Licht auf ein Lebenswerk
Nikolaus Harnoncourt erhält den Siemens-Preis 2002
hmn.
Der Ernst-von-Siemens-Musikpreis 2002 geht an den Dirigenten Nikolaus Harnoncourt.
Die mit 150 000 Euro dotierte Auszeichnung wird am 28. Mai 2002 im Münchner
Cuvilliéstheater übergeben; die Laudatio hält der in Harvard lehrende Musikwissenschafter
Christoph Wolff.
Mit Harnoncourt wird ein Künstler ausgezeichnet, der
die Geschichte der musikalischen Interpretation in der zweiten Hälfte des
20. Jahrhunderts massgeblich geprägt hat.
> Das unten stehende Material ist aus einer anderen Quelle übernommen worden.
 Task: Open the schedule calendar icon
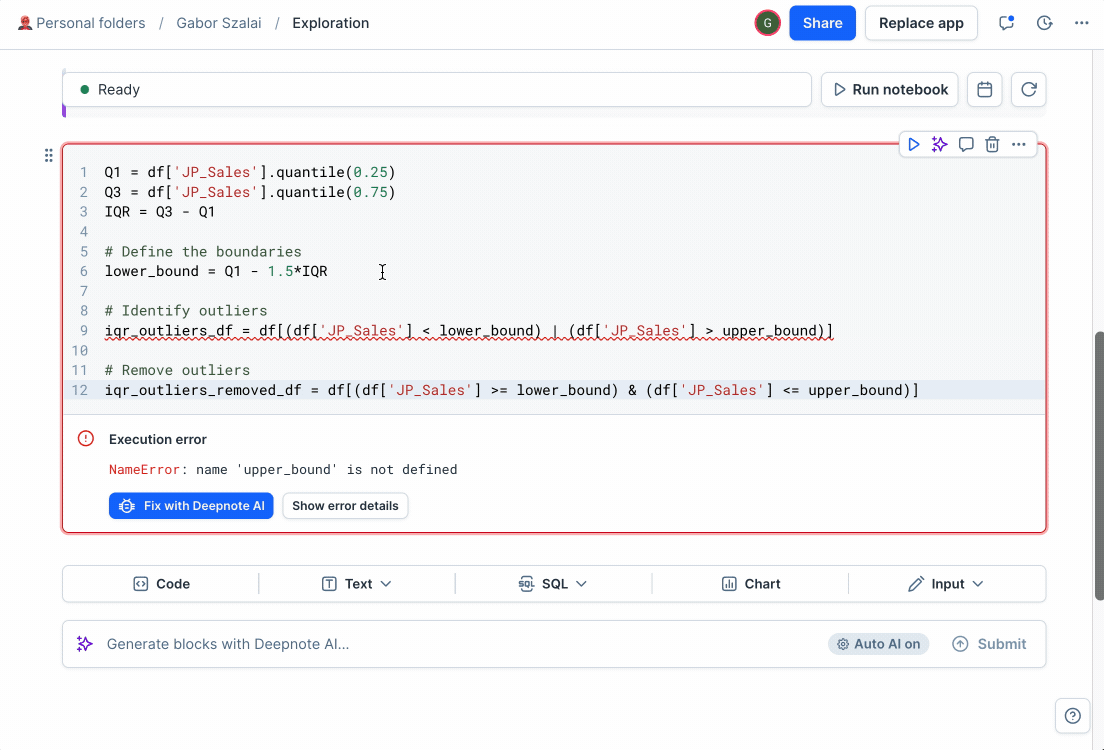coord(984,89)
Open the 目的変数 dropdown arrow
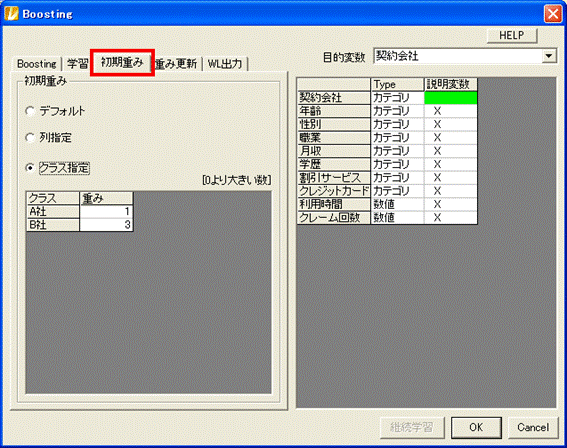 click(x=549, y=56)
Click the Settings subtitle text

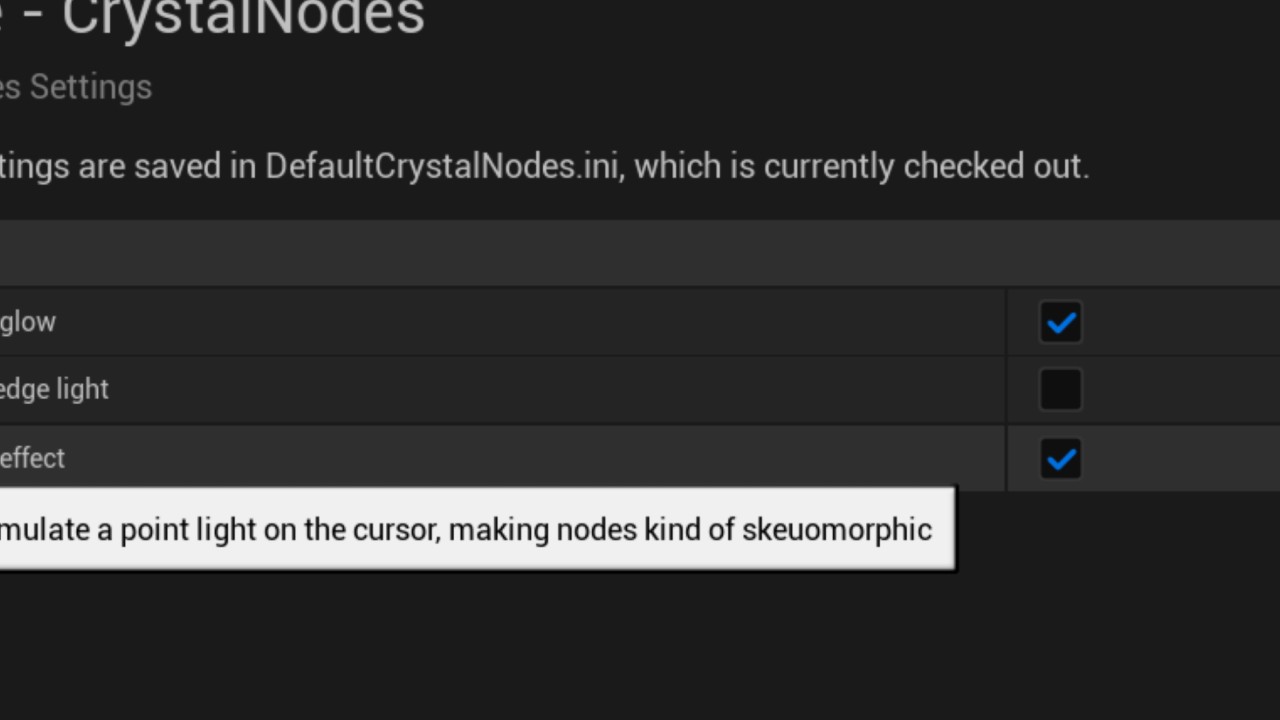click(90, 87)
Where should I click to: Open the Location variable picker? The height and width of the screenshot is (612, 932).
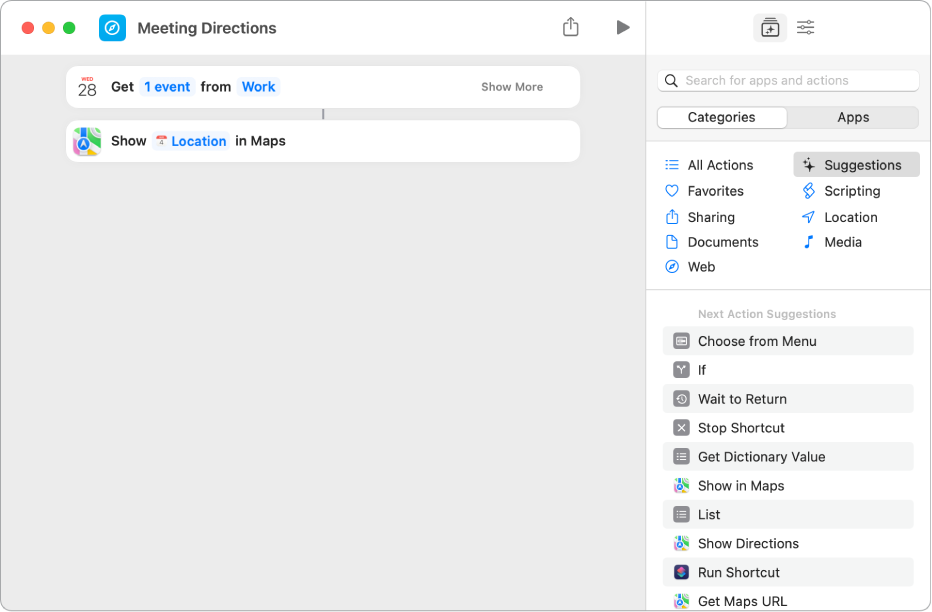(x=200, y=140)
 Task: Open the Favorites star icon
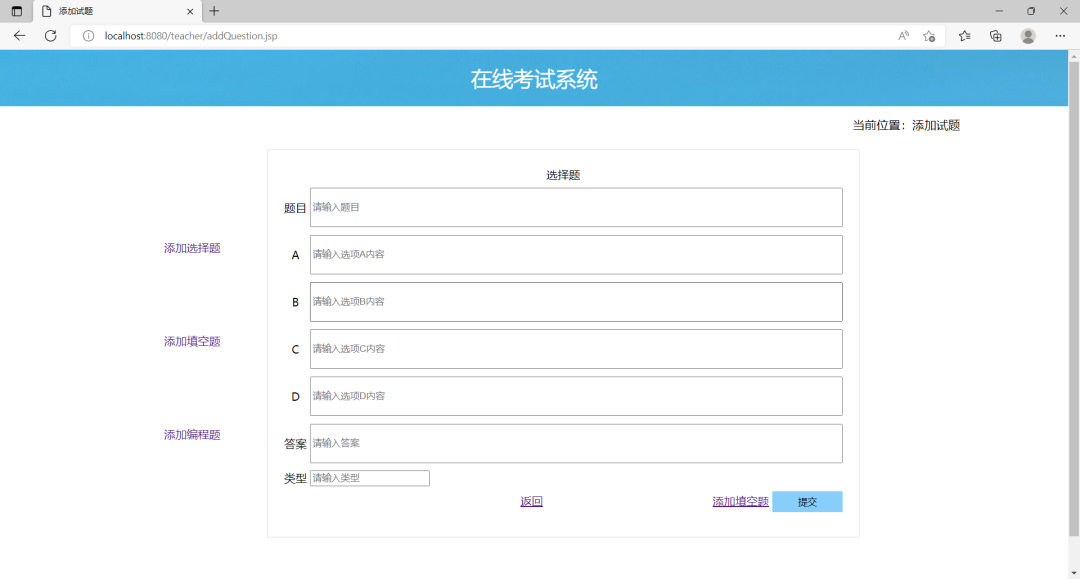[928, 35]
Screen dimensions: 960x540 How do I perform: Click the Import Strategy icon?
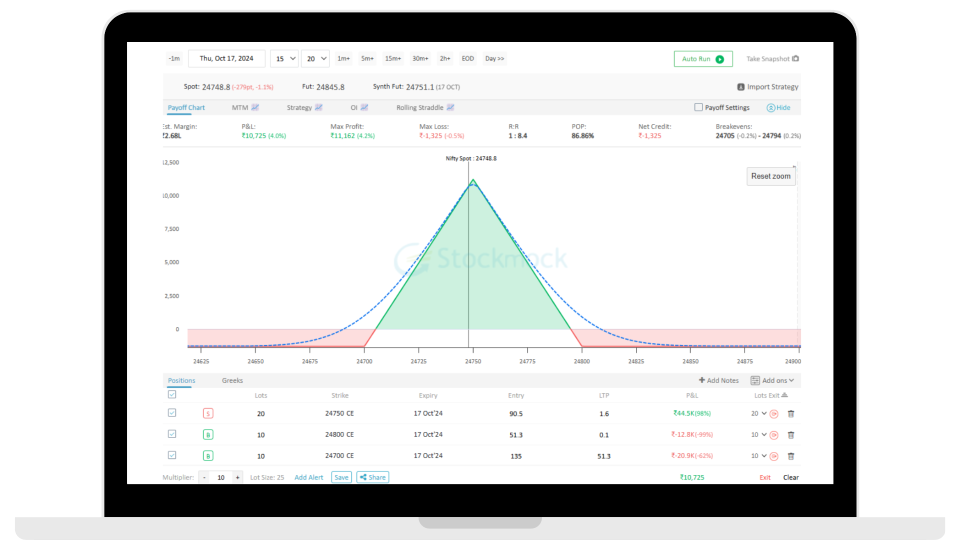point(740,87)
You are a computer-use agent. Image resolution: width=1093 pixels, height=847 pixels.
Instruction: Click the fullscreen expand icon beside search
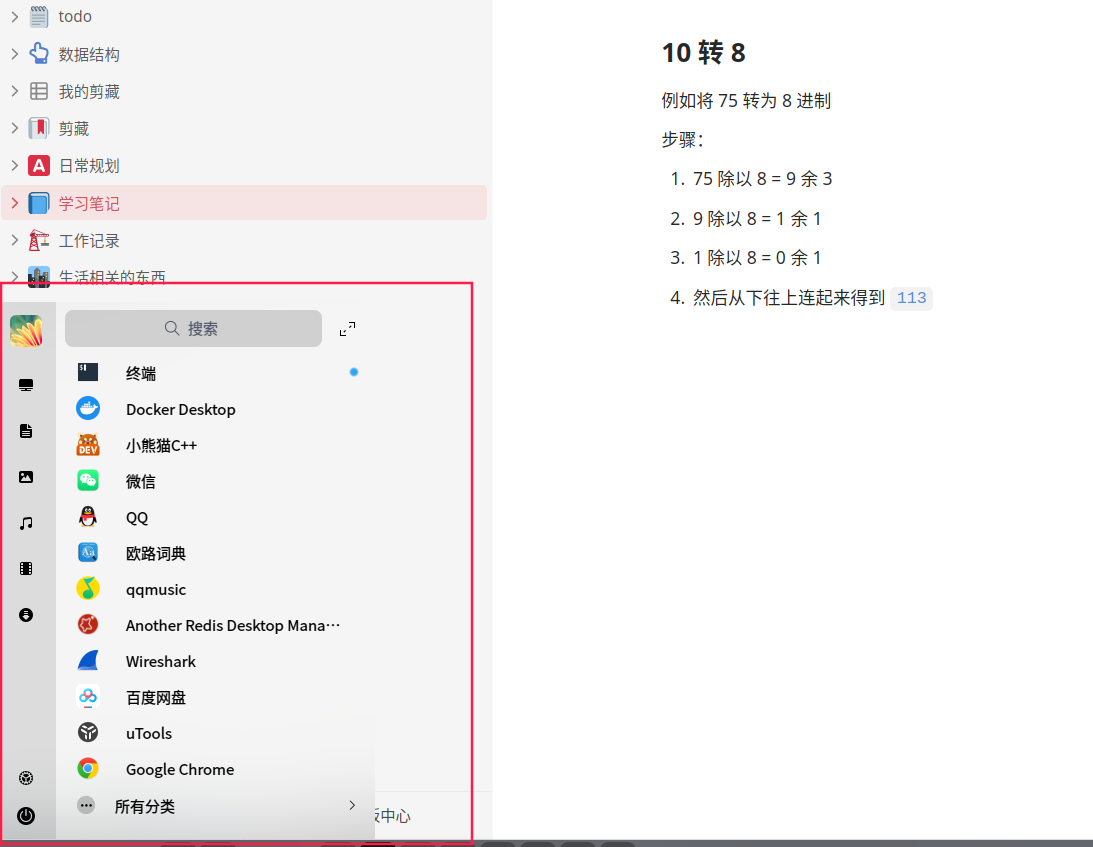tap(347, 328)
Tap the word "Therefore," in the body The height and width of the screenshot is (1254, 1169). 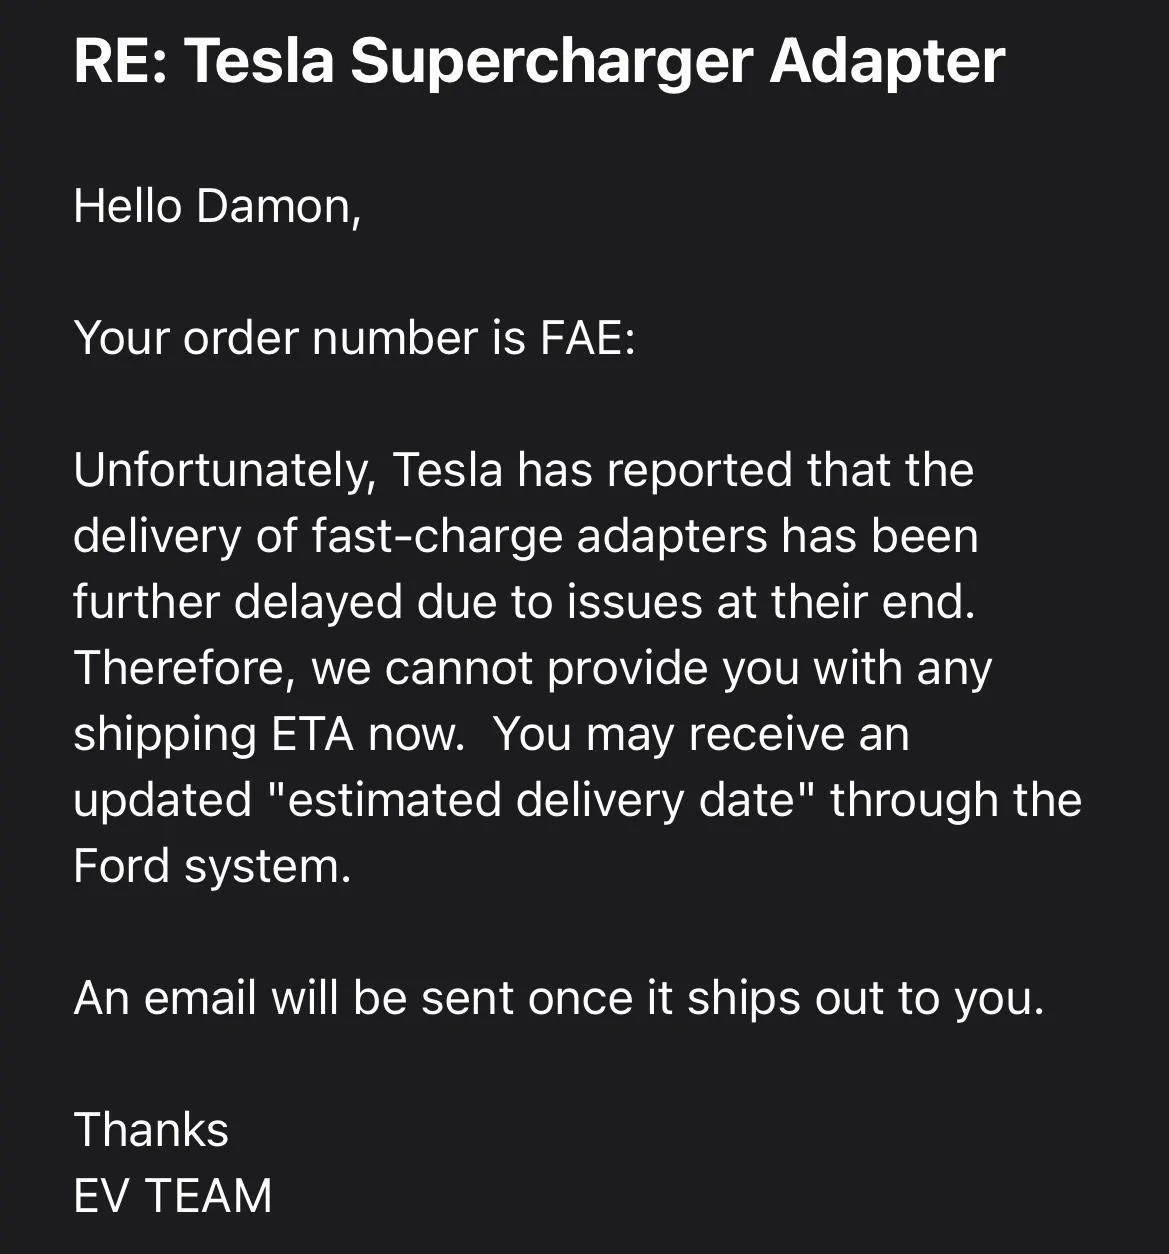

Durch die neuartige Beleuchtung
der Werke Bachs mit dem 1953 gegründeten Concentus Musicus Wien, aber auch
durch die Wiederentdeckung des Komponisten Claudio Monteverdi in den Jahren
nach 1976 am Opernhaus Zürich hat die historische Aufführungspraxis entscheidende
Anstösse erhalten. Von da aus ging es zur Wiener Klassik, der Harnoncourt
- nicht mit den sogenannten alten Instrumenten, sondern mit Klangkörpern
wie dem Concertgebouworkest Amsterdam - ganz neue Dimensionen der Deutung
erschloss; dass zum Beispiel die Sinfonien Beethovens heute so grundsätzlich
anders erklingen als noch vor dreissig Jahren, daran hat er wesentlichsten
Anteil. Ähnliches gilt für die Sinfonien von Brahms, die er mit den Berliner
Philharmonikern von der Tradition des schweren Klangs befreit hat. Die Arbeit
an den Autographen zählt für Harnoncourt noch immer zu den Selbstverständlichkeiten
- auch wenn er, wie beim Neujahrskonzert 2001 der Wiener Philharmoniker,
Walzer von Johann Strauss (Sohn) dirigiert. Doch nicht um richtig und falsch
geht es dabei, sondern um Struktur und Bedeutung, vor allem aber um jene
Ausdrücklichkeit, die sich dem beiläufigen Konsum von Musik, wie ihn das
Medienzeitalter fördert, mit aller Macht entgegenstellt.